As a practical example automotive axles have their bearings positioned as outboard as possible.


----------



## twbradford

11 and 10 speed compatability from Velo News Lennard Zinn: 
Also see (http://www.velonews.com/article/85378 and http://www.velonews.com/article/86055 and http://www.velonews.com/article/91619)

And, I got a lot of mail about 11s/10s compatibility issues, of which here is a sampling:

These go to 11
Dear Lennard,
The only time that I have seen a chain get sucked between the small and large ring even with the correct chain is when the inner chainring has been installed inside out.
Rudy

Dear Lennard,
First of all you are the man! As far as the 11-speed chain and cassette go and the 10-speed crank, the problem with his jamming the chain has much more to do with the adjustment of the front derailleur than the chain issue. If you measure the distance between the chainrings its not possible for the chain to fit into that gap, unless one or both rings are deflected from each other creating a space large enough to fit the 11-speed chain. This could be done with compact 110 BCD cranks but most likely not a Dura-Ace 39-53 combination.

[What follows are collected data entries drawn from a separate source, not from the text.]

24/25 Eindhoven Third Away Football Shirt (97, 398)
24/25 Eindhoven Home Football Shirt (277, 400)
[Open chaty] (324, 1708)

It would depend on the chainrings, and how stiff they are, but basically he didn't get the chain over far enough, it hung up on the outside plate of the new 11-speed chain and was forced into the space and jammed due to the rider's own power. I am sure a quick adjustment of the front derailleur would fix this situation. And a reminder to all your readers: not all mechanics are created equally.
James

Dear Lennard,
For what it's worth, regarding the campy 11s chain that got "stuck" in the 10s crank; I too have been riding a "minimal" Campy 11-speed setup to see what works; this means 11-speed shifters, chain and cassette only with SRAM red crankset (177.5 CT, which campy doesn't make) and Campagnolo 10-speed derailleurs; I've used this about 1200 miles with great results; it shifts as fast and clean as another bike which I use as a "baseline" which has full campy super record 11s and which also has been ridden for about 1100 miles.

One of the issues I'm trying to evaluate is the long-term viability of riding the 11-speed without using an 11-speed crank or derailleurs; ie, do the SRAM 10s chainrings or the campy 10-speed derailleur pulleys "wear" the 11s chain pematurely or lead to failure? To date, the system works fantastic, and even better than a pure 10-speed system.
David Zimbelman
Salmon Cyclery
The Dalles, Oregon

Dear Lennard,
Our demo Moots has a Record 10-speed compact cranks and otherwise 11-speed Chorus group and it works just fine. We've had no issues at all.
Peter Chisholm
Vecchio’s Bicicletteria
Boulder, Colorado


----------



## zamboni

That is the reason why I upgrade the entire grouppo to avoid any problems may occur.


----------



## 39x25

*bb30*

Ok so I have a Cannondale caad9 (bb30) on the way.I use Campy,Is it possible to use Campagnolo(10or11s,not sure what one I'm going to use for the new bike) with the Cannondale BB30 si crankset.Are there different ones for Shimano and Campy or are they the same exact crankset?What chainrings will the Cannondale BB30 crankset accept?Will it accept Campy rings?10 and 11? Thanks.


----------



## zamboni

You need to order a new spider from Cannondale which specific work only with Campy rings.


----------



## zamboni

39x25 said:


> Ok so I have a Cannondale caad9 (bb30) on the way.I use Campy,Is it possible to use Campagnolo(10or11s,not sure what one I'm going to use for the new bike) with the Cannondale BB30 si crankset.Are there different ones for Shimano and Campy or are they the same exact crankset?What chainrings will the Cannondale BB30 crankset accept?Will it accept Campy rings?10 and 11? Thanks.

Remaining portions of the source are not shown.